Ideally, we want our training dataset to represent the real data that will be fed to the AI model after it is trained and deployed. For instance, we could create a dataset of past employees with high performance scores and use those features to train an AI model that can predict the quality of a potential employee candidate by reviewing their resume.
In fact, Amazon did just that. The result? Objectively, the model was a massive success in doing what it was trained to do. The bad news? The data had taught the model to be sexist. The majority of high-performing employees in the dataset were male, which could lead you to two conclusions: That men perform better than women; or simply that more men were hired and it skewed the data. The AI model does not have the intelligence to consider the latter, and therefore had to assume the former, giving higher weight to the gender of a candidate.

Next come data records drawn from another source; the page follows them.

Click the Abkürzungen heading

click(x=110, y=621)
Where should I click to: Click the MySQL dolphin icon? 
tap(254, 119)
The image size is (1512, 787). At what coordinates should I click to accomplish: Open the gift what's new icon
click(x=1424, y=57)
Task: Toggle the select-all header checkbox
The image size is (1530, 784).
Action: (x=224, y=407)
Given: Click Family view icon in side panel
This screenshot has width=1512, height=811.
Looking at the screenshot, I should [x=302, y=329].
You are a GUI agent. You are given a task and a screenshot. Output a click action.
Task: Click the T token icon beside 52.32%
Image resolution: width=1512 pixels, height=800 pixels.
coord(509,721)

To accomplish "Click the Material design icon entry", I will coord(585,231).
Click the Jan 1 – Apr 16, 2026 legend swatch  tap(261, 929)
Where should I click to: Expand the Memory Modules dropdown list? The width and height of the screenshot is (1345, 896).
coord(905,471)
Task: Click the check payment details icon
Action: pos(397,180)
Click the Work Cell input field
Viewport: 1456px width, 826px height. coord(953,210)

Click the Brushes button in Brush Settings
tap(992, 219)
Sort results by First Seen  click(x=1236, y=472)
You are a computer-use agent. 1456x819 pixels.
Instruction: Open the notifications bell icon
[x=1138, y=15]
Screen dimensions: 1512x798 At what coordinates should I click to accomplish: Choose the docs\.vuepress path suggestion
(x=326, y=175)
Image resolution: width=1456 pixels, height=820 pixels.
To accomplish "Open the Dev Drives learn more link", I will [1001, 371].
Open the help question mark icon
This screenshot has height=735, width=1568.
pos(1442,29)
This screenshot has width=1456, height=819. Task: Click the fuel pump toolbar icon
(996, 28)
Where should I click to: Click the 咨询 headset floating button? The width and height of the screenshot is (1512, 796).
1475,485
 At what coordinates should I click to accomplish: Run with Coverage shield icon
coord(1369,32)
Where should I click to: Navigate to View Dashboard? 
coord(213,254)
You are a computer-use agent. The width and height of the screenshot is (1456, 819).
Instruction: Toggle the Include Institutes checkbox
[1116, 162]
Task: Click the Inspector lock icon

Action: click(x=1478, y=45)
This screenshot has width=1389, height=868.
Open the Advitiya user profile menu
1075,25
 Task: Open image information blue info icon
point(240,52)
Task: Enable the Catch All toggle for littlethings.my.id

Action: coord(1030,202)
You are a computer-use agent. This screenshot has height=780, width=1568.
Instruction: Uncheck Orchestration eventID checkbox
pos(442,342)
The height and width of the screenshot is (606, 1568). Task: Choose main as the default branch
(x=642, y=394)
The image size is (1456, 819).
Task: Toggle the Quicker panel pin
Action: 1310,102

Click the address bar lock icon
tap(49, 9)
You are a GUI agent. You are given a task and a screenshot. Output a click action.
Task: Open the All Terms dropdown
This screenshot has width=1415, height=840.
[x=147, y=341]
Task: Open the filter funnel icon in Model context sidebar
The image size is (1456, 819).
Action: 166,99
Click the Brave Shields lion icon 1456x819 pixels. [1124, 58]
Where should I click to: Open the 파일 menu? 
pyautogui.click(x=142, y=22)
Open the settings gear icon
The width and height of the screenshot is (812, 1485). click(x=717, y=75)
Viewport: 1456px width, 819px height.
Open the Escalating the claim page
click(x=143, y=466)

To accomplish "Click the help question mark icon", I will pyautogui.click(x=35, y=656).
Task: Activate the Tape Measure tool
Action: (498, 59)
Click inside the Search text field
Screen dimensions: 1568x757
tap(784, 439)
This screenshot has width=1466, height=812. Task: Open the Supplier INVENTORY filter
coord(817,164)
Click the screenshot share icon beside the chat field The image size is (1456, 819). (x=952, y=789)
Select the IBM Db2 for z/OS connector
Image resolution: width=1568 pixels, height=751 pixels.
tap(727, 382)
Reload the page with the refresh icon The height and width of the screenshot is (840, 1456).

Verifiability and transparency are key to creating safe, accurate, ethical AI. The end-user deserves to know that the AI model was trained on the right data. Utilizing zero-knowledge cryptography to prove that data hasn’t been manipulated provides assurance that AI is being trained on accurate, tamperproof datasets from the start.
Looking ahead
Business leaders must understand, at least at a high level, what verification methods exist and how effective they are at detecting the use of AI, changes in a model and biases in the original training data. Identifying solutions is the first step. The platforms building these tools provide a critical shield for any disgruntled employee, industrial/military spy or simple human errors that can cause dangerous problems with powerful AI models.
While verification won’t solve every problem for an AI-based system, it can go a long way in ensuring that the AI model will work as intended, and that its ability to evolve unexpectedly or to be tampered with will be detected immediately. AI is becoming increasingly integrated in our daily lives, and it’s critical that we ensure we can trust it.